M57 - Capstone: The Expert Challenge
Capstone: The Expert Challenge
Use the command line to build, secure, verify, and document a small operating-system administration environment from a clean starting point.
- Use the command line to build, secure, verify, and document a small operating-system administration environment from a clean starting point.
The Capstone Is About Judgment, Not Theater
This course ends with an end-to-end challenge because real operating-system work is rarely isolated to one skill.
You are expected to connect:
- users and permissions
- storage and mounts
- packages and services
- firewalls and remote access
- automation and logs
- backup and recovery thinking
The capstone should feel demanding, but it should also feel realistic.
The Environment
Start with a clean lab VM or disposable test machine.
Choose one path:
- Linux server
- Windows server or Windows admin-focused environment
Use the command line as your main interface. Help tools such as man, --help, or Get-Help are allowed and encouraged.
Core Objectives
Complete the following goals in a way you can verify:
1. User and access setup
- create a standard operator-style user
- grant only the access that user actually needs
- verify the resulting permissions or group membership
2. Secondary storage
- identify a secondary disk or volume in the lab
- prepare it
- mount or assign it consistently
- verify that it remains available in the expected location
3. Package or feature installation
- install a small toolset or service from the CLI
- verify the installed components are actually available
4. Network and firewall basics
- confirm the active network settings
- allow only the access your small environment needs
- verify that allowed access works and unwanted exposure is reduced
5. Monitoring or recovery automation
- create one small script or scheduled task that checks a service, records a health snapshot, or writes a recovery note
- verify the output lands where you expect
6. Backup or sync workflow
- build one repeatable backup or sync step for a practice directory or configuration set
- verify both the destination and the evidence log
Required Verification
For each objective, collect proof such as:
- a command output snippet
- a log entry
- a status check
- a directory listing
- a service state
This is what makes the capstone real. A setup is not complete when you typed the commands. It is complete when you can show that the result works.
Use a Checklist, Not Memory Alone
In real system work, a short checklist improves reliability.
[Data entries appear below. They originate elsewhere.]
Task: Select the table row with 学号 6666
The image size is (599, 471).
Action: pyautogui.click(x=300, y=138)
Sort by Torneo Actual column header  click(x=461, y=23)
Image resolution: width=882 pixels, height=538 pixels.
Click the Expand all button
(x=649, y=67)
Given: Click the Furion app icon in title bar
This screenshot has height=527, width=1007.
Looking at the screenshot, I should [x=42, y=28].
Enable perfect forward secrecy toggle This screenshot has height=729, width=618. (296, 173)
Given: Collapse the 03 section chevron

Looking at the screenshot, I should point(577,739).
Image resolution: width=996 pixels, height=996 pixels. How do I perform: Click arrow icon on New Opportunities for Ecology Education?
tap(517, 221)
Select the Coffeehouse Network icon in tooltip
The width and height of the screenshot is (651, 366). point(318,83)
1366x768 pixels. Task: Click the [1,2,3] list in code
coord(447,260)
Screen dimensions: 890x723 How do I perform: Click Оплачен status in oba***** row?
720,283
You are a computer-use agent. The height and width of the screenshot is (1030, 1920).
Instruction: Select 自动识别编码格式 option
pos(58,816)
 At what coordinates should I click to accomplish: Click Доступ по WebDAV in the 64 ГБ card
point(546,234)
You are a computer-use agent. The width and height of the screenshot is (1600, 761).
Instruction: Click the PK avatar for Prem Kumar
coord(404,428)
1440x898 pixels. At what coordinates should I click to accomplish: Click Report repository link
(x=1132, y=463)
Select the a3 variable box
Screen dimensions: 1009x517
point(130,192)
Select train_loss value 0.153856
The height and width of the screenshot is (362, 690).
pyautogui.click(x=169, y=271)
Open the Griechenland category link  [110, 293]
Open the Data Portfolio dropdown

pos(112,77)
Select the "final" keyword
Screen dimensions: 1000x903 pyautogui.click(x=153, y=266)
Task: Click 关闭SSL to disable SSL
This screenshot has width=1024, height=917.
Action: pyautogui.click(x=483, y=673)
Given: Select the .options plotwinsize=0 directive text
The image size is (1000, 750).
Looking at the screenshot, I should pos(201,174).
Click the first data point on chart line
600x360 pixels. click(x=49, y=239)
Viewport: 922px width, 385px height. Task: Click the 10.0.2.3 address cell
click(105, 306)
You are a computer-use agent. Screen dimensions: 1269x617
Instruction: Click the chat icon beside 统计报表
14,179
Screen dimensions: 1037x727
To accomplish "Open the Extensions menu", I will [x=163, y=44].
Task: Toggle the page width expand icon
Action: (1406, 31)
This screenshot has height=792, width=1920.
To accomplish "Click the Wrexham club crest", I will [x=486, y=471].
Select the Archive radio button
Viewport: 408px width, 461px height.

The capstone is a good place to practice writing one: task, command, expected result, actual result, follow-up.
Suggested Scoring Rubric
Consider the capstone strong if the learner can:
- explain why each major step was needed
- complete the steps from the CLI without relying on blind copy-paste
- verify the result of each step
- recover cleanly from at least one mistake or missed detail
That is closer to real professional practice than a pure speed test.
Graduation Standard
You have completed the capstone when you can look at a clean system and confidently say:
- I can prepare it
- I can secure it
- I can observe it
- I can automate a small part of it
- I can back up a meaningful part of it
- and I can prove what I changed
That is the real endpoint of OS mastery: not just command recall, but reliable systems thinking.